Modeling Erosion in the Discrete Element Method

Erosion models are provided in both the Lagrangian and DEM frameworks. For DEM, STAR-CCM+ can model abrasive erosion in addition to impact erosion.

What Are the DEM Erosion Models?

The Abrasive Wear model predicts the rate of erosion due to scouring, where particles scrape tangentially along walls or strike at low angles. The Impact Wear model predicts the rate of erosion due to direct impact of particles on the eroded surface. For impact erosion, STAR-CCM+ exposes the same correlations in the DEM framework as are available within the Lagrangian framework.

For each model, the erosion rate is defined as the mass of wall material removed per unit area per unit time, and is provided as a field function when the model is activated. Total erosion rate is the sum of the erosion rates for each model. (See Discrete Element Method Field Functions Reference.)

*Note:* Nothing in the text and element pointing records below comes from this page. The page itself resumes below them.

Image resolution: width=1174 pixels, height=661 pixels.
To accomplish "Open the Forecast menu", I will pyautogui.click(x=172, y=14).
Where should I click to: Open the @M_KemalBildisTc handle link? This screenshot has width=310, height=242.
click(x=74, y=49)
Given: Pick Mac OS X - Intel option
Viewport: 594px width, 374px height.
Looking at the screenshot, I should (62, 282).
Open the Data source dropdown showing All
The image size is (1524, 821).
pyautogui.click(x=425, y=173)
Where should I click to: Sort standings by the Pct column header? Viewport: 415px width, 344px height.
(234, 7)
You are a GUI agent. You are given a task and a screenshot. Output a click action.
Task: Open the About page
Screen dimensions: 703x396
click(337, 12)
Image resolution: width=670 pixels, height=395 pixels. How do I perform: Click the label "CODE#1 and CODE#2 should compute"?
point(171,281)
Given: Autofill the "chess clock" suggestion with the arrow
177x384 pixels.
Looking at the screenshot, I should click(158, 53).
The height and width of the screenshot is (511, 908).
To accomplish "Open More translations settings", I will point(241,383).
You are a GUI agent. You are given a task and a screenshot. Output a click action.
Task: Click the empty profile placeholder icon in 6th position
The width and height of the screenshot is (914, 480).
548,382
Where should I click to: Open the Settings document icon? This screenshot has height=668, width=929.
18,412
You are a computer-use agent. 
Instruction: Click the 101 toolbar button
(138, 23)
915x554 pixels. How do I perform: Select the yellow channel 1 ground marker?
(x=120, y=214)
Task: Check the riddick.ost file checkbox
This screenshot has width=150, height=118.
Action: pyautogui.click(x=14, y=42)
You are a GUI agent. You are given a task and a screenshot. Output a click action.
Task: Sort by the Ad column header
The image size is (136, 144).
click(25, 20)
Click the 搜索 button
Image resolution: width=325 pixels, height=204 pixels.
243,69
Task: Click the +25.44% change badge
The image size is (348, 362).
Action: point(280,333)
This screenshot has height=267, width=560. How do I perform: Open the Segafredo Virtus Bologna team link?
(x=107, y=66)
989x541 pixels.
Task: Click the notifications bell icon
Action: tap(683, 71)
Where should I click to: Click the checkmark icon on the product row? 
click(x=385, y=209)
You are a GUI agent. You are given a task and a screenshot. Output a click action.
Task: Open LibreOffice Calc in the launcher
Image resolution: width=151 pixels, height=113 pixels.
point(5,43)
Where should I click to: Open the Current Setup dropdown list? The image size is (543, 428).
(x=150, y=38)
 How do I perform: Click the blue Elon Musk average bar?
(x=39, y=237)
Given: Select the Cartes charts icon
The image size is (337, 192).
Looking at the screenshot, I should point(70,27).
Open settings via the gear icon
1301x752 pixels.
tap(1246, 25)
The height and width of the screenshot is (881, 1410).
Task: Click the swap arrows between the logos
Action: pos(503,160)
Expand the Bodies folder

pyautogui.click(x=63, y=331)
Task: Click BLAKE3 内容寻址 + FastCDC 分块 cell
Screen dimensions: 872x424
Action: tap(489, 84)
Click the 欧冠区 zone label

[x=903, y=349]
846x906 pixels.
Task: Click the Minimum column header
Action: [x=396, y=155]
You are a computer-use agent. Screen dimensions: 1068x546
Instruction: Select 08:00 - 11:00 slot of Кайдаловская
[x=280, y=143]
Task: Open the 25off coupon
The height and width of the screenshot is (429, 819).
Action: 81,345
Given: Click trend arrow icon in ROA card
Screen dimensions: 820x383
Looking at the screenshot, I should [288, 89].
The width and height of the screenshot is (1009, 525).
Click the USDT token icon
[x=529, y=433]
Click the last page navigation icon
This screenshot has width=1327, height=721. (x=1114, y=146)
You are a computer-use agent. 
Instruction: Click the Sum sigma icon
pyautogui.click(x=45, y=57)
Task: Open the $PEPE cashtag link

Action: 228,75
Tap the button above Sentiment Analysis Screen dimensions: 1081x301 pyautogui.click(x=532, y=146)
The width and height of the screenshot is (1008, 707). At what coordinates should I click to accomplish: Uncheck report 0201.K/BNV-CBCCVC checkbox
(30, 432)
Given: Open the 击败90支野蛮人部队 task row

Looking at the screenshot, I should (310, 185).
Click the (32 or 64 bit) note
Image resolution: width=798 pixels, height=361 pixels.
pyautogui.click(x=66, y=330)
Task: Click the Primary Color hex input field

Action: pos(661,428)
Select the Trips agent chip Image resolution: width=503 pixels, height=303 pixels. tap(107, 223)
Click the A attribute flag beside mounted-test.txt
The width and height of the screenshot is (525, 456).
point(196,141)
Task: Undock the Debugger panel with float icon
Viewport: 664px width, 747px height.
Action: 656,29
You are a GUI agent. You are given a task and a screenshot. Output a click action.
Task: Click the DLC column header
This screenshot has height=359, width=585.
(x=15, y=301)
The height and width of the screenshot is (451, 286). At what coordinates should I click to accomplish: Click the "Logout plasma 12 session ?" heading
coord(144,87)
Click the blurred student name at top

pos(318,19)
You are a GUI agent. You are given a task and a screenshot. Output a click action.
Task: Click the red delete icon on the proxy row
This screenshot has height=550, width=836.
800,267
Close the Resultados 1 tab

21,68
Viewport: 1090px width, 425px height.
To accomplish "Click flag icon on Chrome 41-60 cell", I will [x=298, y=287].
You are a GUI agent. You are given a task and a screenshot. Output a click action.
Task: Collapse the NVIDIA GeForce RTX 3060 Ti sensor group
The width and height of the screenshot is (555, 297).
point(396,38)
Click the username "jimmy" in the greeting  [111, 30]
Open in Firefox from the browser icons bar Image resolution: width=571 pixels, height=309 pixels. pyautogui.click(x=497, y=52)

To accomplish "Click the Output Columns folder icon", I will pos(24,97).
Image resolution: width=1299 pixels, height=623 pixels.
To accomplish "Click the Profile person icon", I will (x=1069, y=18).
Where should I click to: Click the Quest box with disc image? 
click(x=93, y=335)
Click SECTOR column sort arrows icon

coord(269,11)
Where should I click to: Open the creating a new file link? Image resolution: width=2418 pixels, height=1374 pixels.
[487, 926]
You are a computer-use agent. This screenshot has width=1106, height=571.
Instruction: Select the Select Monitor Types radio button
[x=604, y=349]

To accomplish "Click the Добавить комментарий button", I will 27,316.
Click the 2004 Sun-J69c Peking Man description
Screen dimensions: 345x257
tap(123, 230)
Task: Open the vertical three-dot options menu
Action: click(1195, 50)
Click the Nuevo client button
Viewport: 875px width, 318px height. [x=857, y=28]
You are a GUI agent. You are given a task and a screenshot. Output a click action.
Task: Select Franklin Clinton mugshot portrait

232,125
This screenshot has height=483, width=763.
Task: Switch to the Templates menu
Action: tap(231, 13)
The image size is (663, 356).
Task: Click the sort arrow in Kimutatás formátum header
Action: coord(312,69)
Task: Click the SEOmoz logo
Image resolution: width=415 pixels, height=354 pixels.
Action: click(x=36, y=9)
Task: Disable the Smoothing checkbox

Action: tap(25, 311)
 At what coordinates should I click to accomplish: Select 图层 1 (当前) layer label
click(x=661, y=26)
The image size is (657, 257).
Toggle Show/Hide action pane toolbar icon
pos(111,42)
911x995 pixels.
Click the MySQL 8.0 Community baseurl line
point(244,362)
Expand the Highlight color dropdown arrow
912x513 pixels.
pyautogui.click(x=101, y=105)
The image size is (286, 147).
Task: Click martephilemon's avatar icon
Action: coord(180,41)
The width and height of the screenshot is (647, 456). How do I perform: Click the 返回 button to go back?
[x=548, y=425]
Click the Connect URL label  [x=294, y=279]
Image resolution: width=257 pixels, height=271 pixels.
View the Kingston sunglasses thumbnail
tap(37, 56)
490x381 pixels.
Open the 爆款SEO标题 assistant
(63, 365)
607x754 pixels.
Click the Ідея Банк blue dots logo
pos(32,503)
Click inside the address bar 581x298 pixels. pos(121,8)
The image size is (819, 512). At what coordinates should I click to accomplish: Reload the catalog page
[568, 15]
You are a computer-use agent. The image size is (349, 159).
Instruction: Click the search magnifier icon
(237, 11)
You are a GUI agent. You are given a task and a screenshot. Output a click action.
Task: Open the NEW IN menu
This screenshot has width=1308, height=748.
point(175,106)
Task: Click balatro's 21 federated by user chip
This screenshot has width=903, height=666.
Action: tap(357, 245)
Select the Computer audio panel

To calculate the erosion rate, it is necessary to accumulate the damage that each particle impact causes. This calculation is done by selecting a correlation for the erosion ratio, that is, the mass of wall material eroded per unit mass of impinging particles. (See Boundary Values Reference.) Erosion damage depends on both the material of the walls and the material of the particles. Hence, the erosion ratio correlation is a boundary condition which can optionally be specified differently for each boundary. Further details are given in the Erosion theory.

The same stipulations that apply to erosion modeling with the Lagrangian framework also apply here. See Modeling Erosion (Lagrangian).

Properties

None for the erosion models. For properties of the boundary value methods, see Boundary Values Reference.

Selecting the DEM Erosion Models

To expose the DEM erosion models, activate the DEM Particles model under Lagrangian Multiphase. The Impact Wear and Abrasive Wear models then become available in the Erosion box. They can be selected together or individually.

To select the erosion ratio correlations:

Go to Models > Lagrangian Multiphase > Lagrangian Phases.
Open the node for the specific phase, then open Boundary Conditions > Wall > Physics Values node.
Select the node for Abrasive or Impact Wear and set the Method property.